George List, Asad Khattak, and Lei Zhang
North Carolina State University and University of Maryland
Subject Area: 
Collaborative Research


This research project will:

  • Synthesize the current knowledge regarding vehicles, driver and roadway factors associated with large-scale crash occurrence and crash severity. Based on literature, the study will develop/refine hypotheses regarding the effects of explanatory variables on the outcomes of interest.
  • Define large-scale truck-involved collisions and use databases to explore their occurrence.
  • Develop crash rates for heavy trucks in collaboration with University of Maryland team.
  • Conduct descriptive data analysis and estimate regressions to explore the hypothesized relationships, especially how behavioral factors are associated with harm and injury risk.
  • Examine the implications of the result for the traveling public, policy-makers, trucking firms, and society, e.g., factors that produce the highest disruptions and costs.
  • Deliver a finished product in a final report and prepare a paper for presentation at the Transportation Research Board. A special effort will be made to disseminate these results to trucking firms, via trade journals, the World Wide Web, and trucking associations among others.
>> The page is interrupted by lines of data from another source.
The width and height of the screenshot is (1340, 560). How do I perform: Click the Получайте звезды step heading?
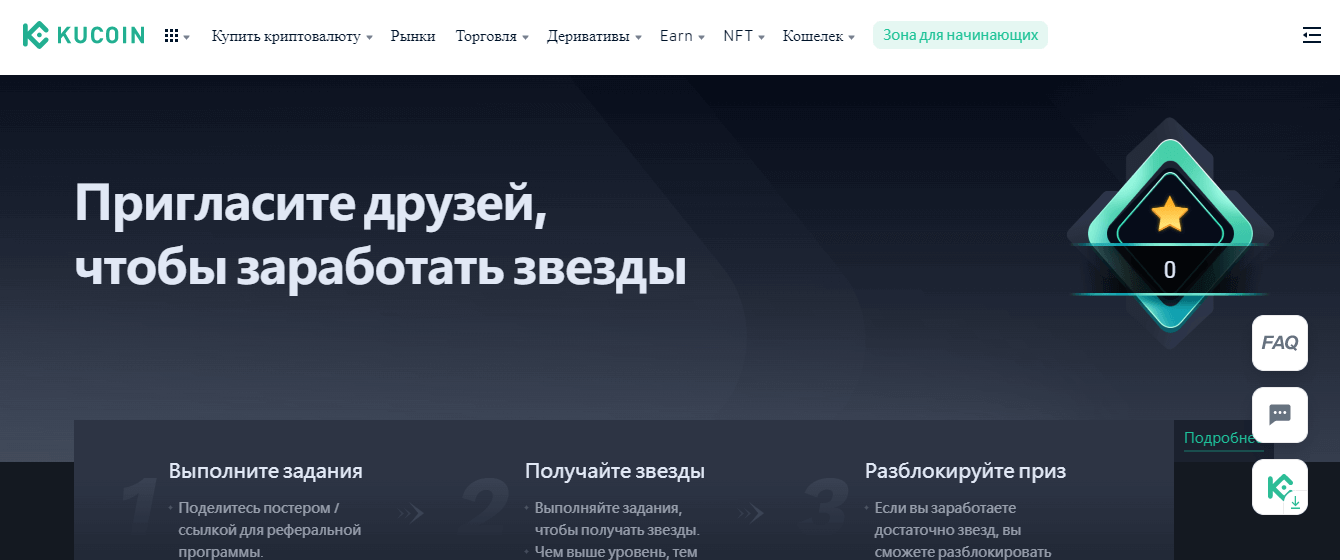coord(614,471)
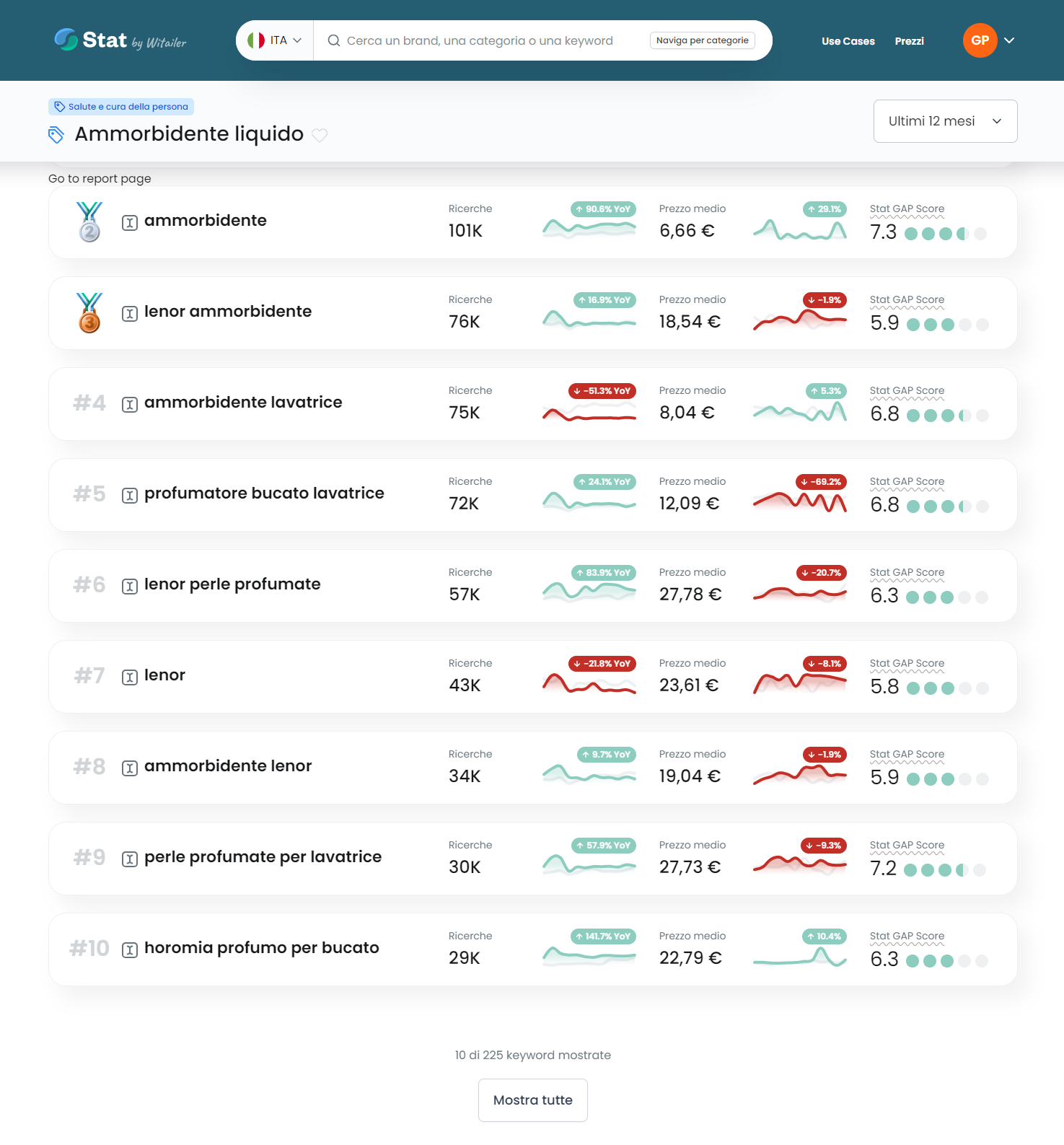Click the silver medal icon for ammorbidente
The image size is (1064, 1145).
(89, 221)
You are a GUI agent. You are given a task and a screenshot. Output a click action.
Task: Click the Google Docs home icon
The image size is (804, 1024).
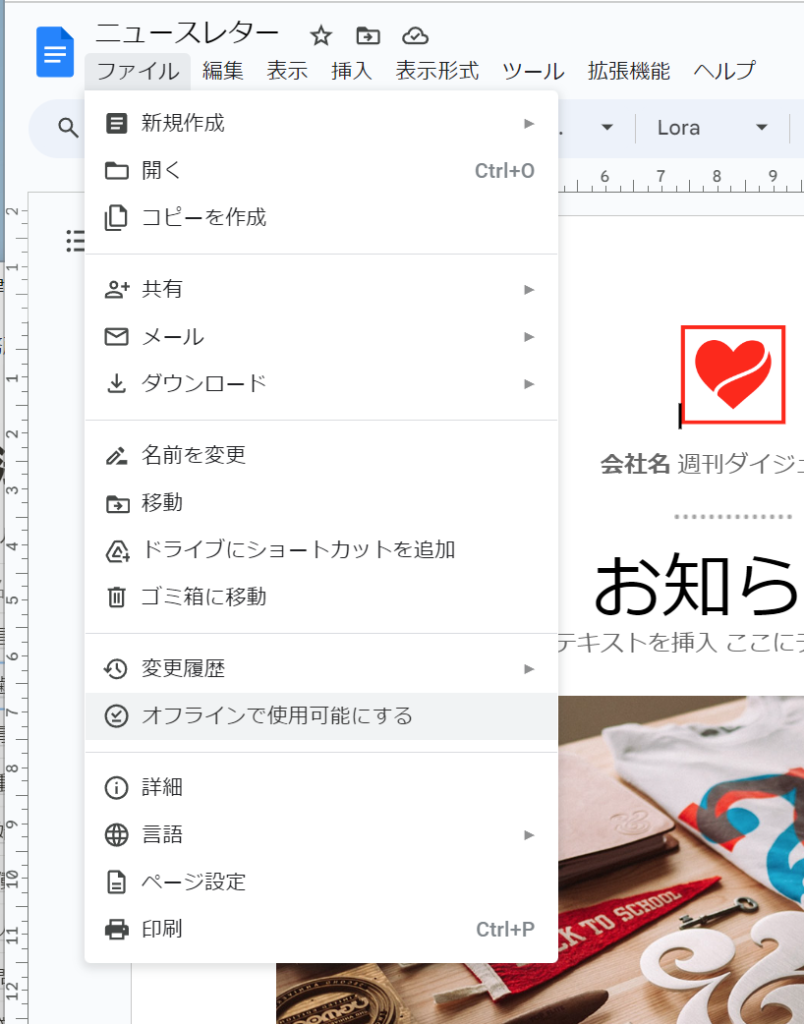tap(55, 52)
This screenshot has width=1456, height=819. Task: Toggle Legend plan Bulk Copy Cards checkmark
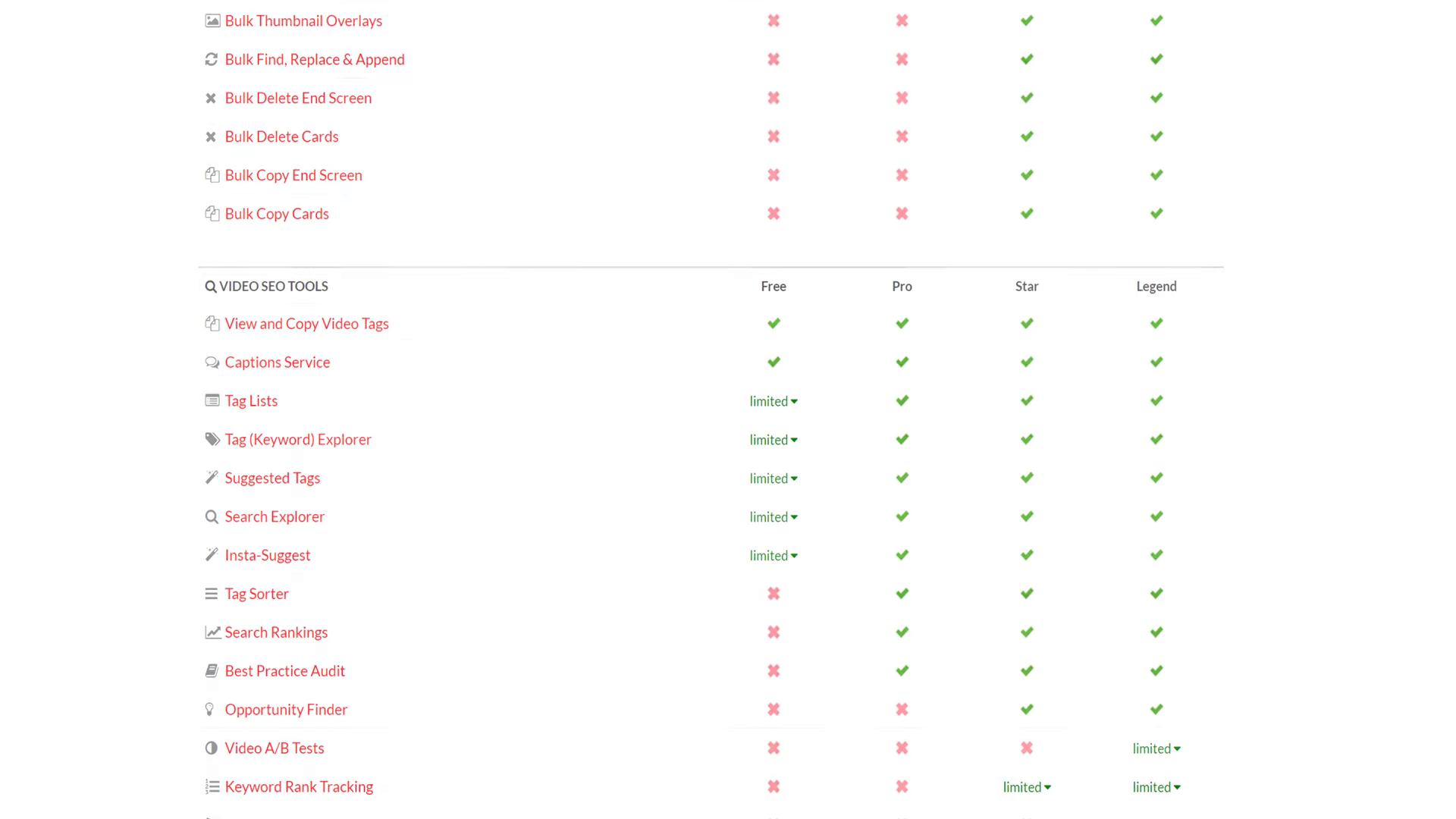coord(1156,213)
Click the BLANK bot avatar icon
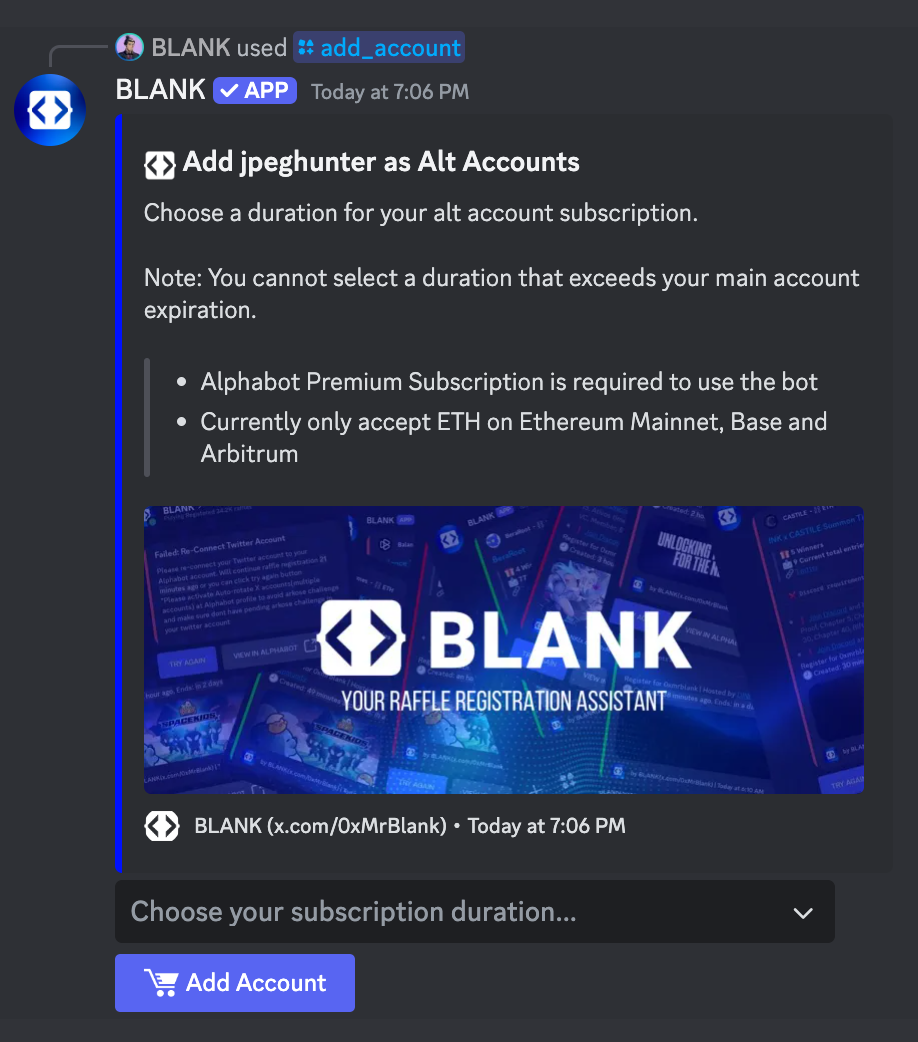This screenshot has width=918, height=1042. pos(50,110)
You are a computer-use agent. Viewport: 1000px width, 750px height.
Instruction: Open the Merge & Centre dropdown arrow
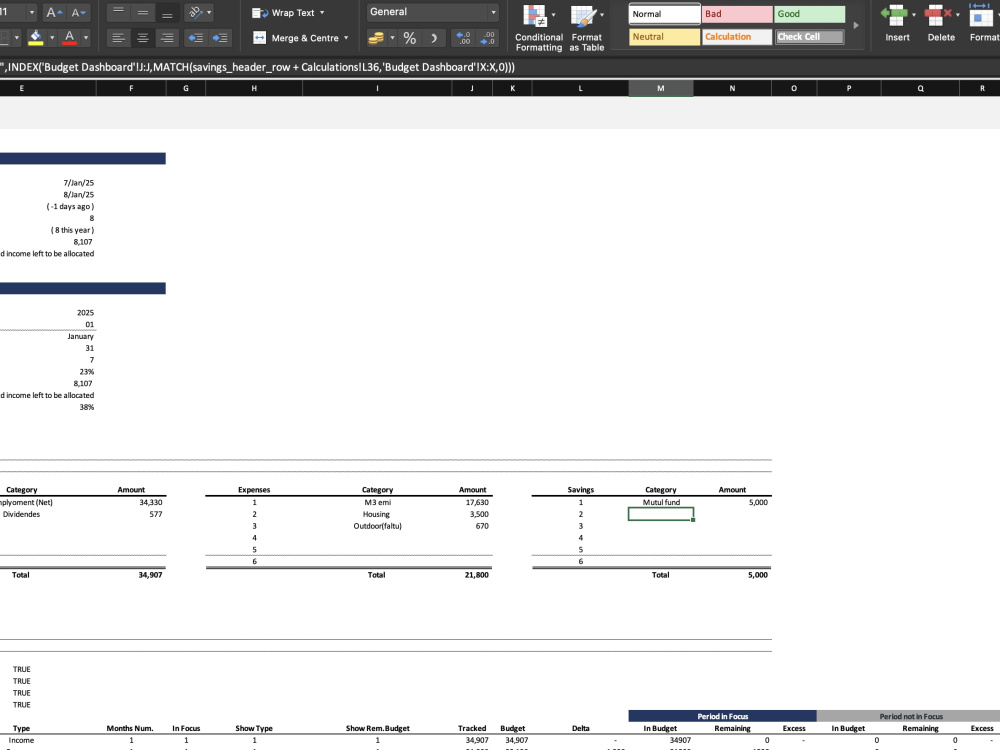point(345,37)
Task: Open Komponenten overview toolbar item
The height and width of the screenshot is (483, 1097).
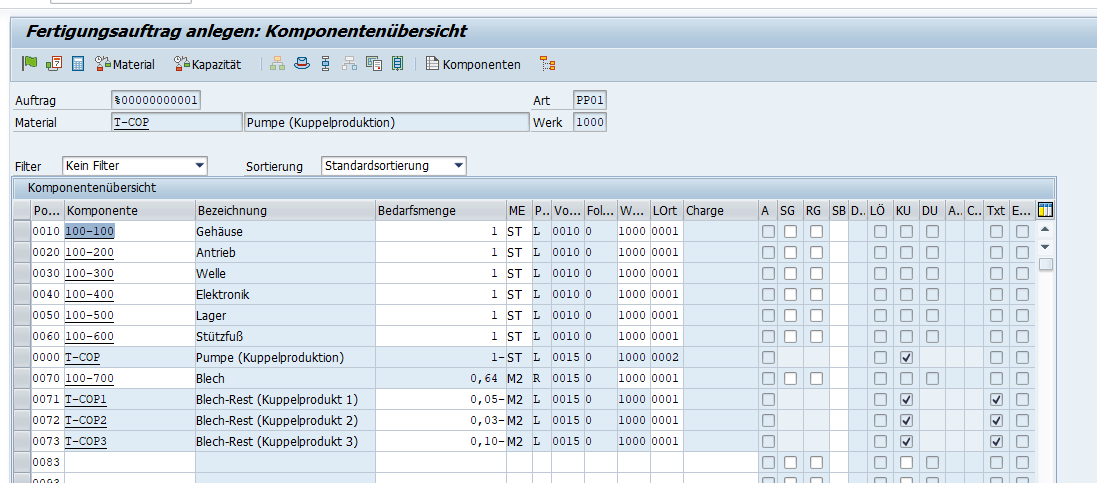Action: pyautogui.click(x=474, y=64)
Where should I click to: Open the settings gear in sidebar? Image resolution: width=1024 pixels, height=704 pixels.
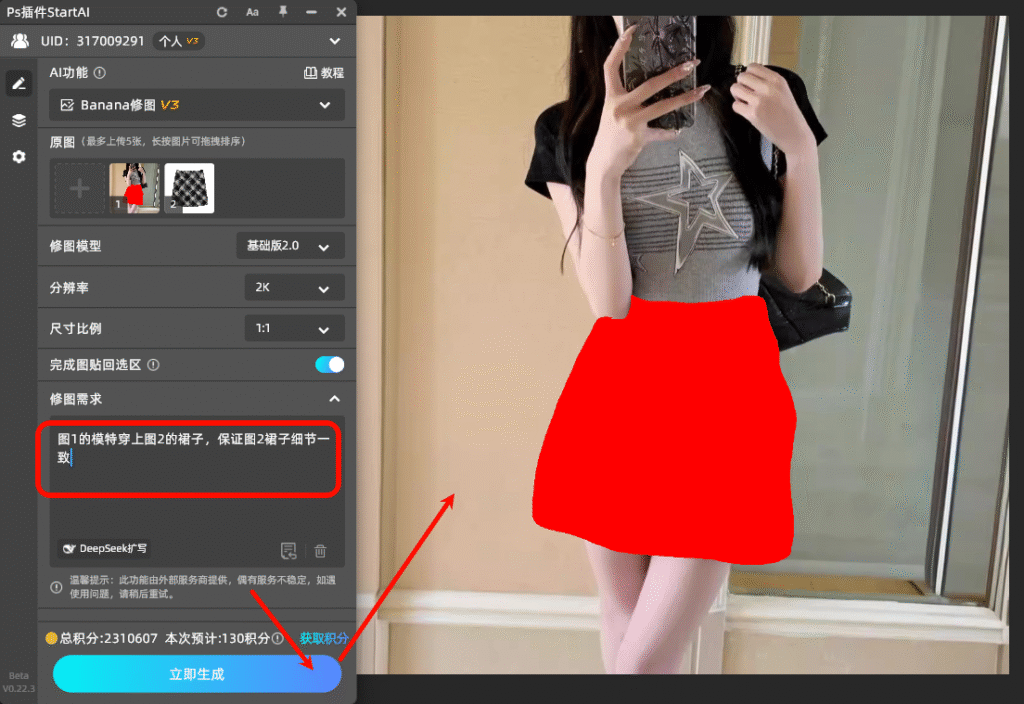pyautogui.click(x=18, y=157)
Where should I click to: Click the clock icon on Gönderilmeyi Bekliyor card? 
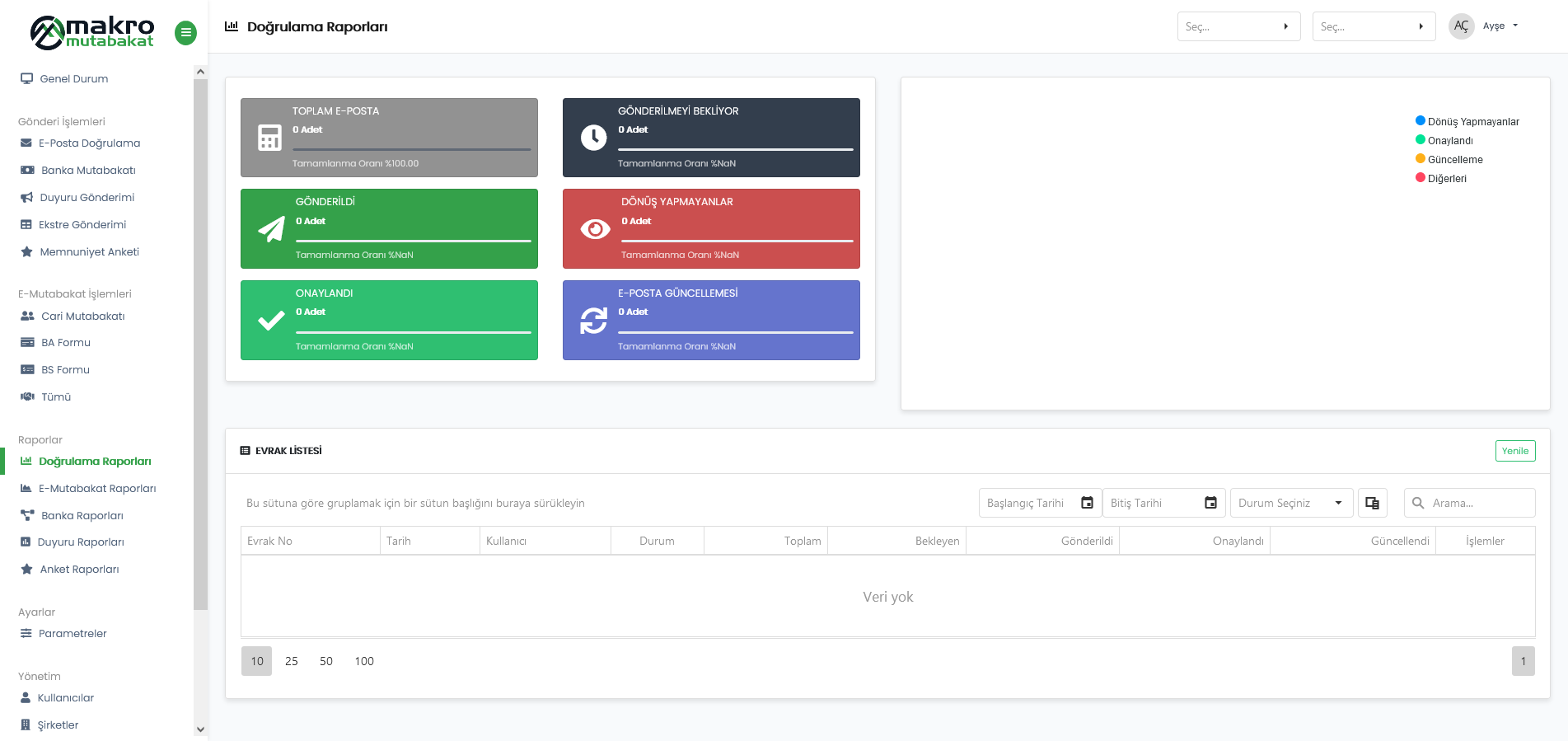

The methods and knowledge creation will enhance better response to large-scale truck involved incidents and also help with dissemination of more accurate truck VMT data to users. Several outcomes and deliverables are to be provided:

  • The findings will be reported to the UMD National Center in a final report and the findings will be available on the Internet.
  • Based on the findings, the team will write a paper for presentation and publication at the Transportation Research Board. Other scholarly journals and conference venues will also be considered, depending on the evolution of the project and the final results.
  • The findings will also be disseminated to the relevant federal and state agencies (e.g., Federal Motor Carrier Safety Administration).
  • A special effort will be made to disseminate these results to trucking firms, via trade journals (e.g., Commercial Carrier Journal, Transport Topics, and Traffic World), the world wide web, and special organizations (e.g., American Trucking Association, and Independent Owner-Operator Associations).

The key benefit of this research will be the generation of comprehensive information about the extent of large-scale crash events involving trucks, and about high-risk corridors where safety treatments are likely to be most beneficial.  Notably, the societal costs of truck-involved crashes are high in terms of property damage, injuries, and loss of life (in billions of dollars annually). By focusing on roadway factors and rigorously analyzing detailed crash data, we expect to have direct impacts and considerable gains in terms of reductions in costs for the traveling public and trucking firms.